Nevertheless, Canadians still believe that they have better access to health care, live longer than Americans and rarely go bankrupt because of medical bills.  Canada’s mortality rate from Covid-19 is a third of the U.S. rate, a reflection of Canada’s more widespread use of health restrictions and its collectivist approach to universal health care.  Where it falls down is in what is referred to as ‘surge capacity’ where hospitals are capable of handling a sudden or longer-term surge of patients.  Even in normal times, Canada has fewer hospital beds per person than almost any other developed country, particularly when it comes to the number of available intensive care unit (ICU) beds.  For example, it is reported that on average, the U.S. has one ICU bed for roughly very 4,100 citizens.  In the largest province of Ontario that ratio is one to 6,000.

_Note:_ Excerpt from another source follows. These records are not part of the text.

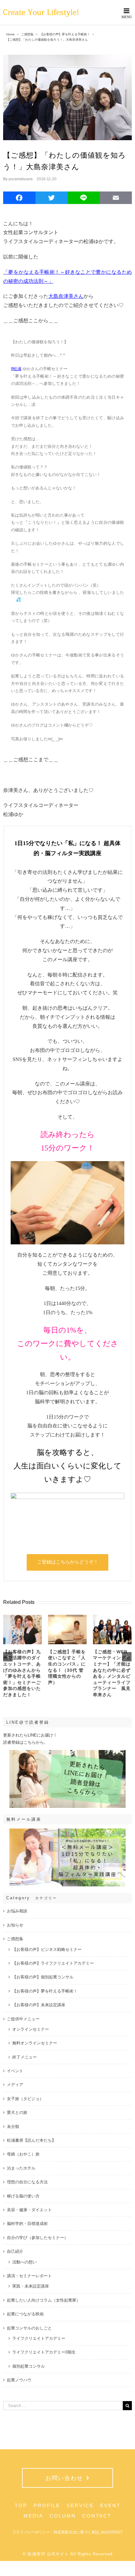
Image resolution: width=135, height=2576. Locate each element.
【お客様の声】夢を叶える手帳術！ (45, 1991)
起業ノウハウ (19, 2380)
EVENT (110, 2505)
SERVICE (80, 2505)
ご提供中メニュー (23, 2019)
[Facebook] (19, 199)
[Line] (84, 199)
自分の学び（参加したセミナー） (37, 2237)
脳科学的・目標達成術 (27, 2223)
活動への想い (24, 2262)
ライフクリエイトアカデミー (38, 2338)
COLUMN (63, 2515)
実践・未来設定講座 (30, 2286)
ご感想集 (15, 1938)
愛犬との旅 (17, 2112)
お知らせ (15, 1925)
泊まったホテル (21, 2168)
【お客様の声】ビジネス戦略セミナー (47, 1949)
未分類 (13, 2126)
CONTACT (96, 2515)
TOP (21, 2505)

Then there are the issues surrounding the number of nurses and doctors available to serve Canadian patients.  While Canadian nursing schools are seeing a surge in interest amid the pandemic, experts warn it may not be enough to alleviate the shortage of people working in the profession.  In a 2009 report, the Canadian Nurses Association predicted that Canada could see a shortage of 60,000 full-time nurses by 2022.  The Association wants to see more financial assistance to nursing students and more clinical placements available for students to get hands-on experience in hospitals or other health-care settings.  Better compensation and working conditions are also on the table.  As for doctors, fewer graduates are choosing family medicine as a discipline, despite family-doctor shortages across the country.  This is despite the fact that the total number of medical school graduates applying for residency positions in Canada has risen over the past 10 years.  Access to family doctors and primary care is a problem for a large portion of the country.  According to a 2019 Statistics Canada report, 4.6 million Canadians over the age of 12 did not have a regular family doctor.  With an aging workforce and an increase in the numbers of retiring physicians, the primary care situation has even become worst.

The pandemic exacerbated already serious problems within the Canadian health care system.  Fortunately, the consequences of the pandemic for the system have stimulated a much needed national conversation on inadequate health care capacity, staffing shortages and under funding.  Part of the problem rests with the overseeing associations that regulate and control access to medical licenses across Canada.  For years, there have been systemic barriers to both qualified domestic and foreign trained medical students/practitioners to find residency positions in Canada.  While it is understandable that such bodies as colleges of physicians and surgeons want to ensure the highest of standards within the profession, there have been at times failures to really consider the impact of restrictive practices on the overall health care system.  The pandemic further demonstrated that among the biggest bottlenecks in the system is the staffing required by acute care, particularly in the emergency departments and ICUs.

With an aging population and people living longer due to the marvels of modern medicine and treatments, the discussion about the capacity of our health care system to meet the needs of Canadians has to take place now and not later.  Groups representing all facets of the system, from medical practitioners to patients, have to be allowed to provide their input to governments.  While the pandemic created several serious drawbacks for the overall system, the subsequent reactions of governments and health care providers demonstrated that collectively we can meet these future challenges as a nation.  Despite evident challenges, Canadians generally continue to be proud of their health care system, its workforce and its universal coverage.  However, as always, there is room for improvements.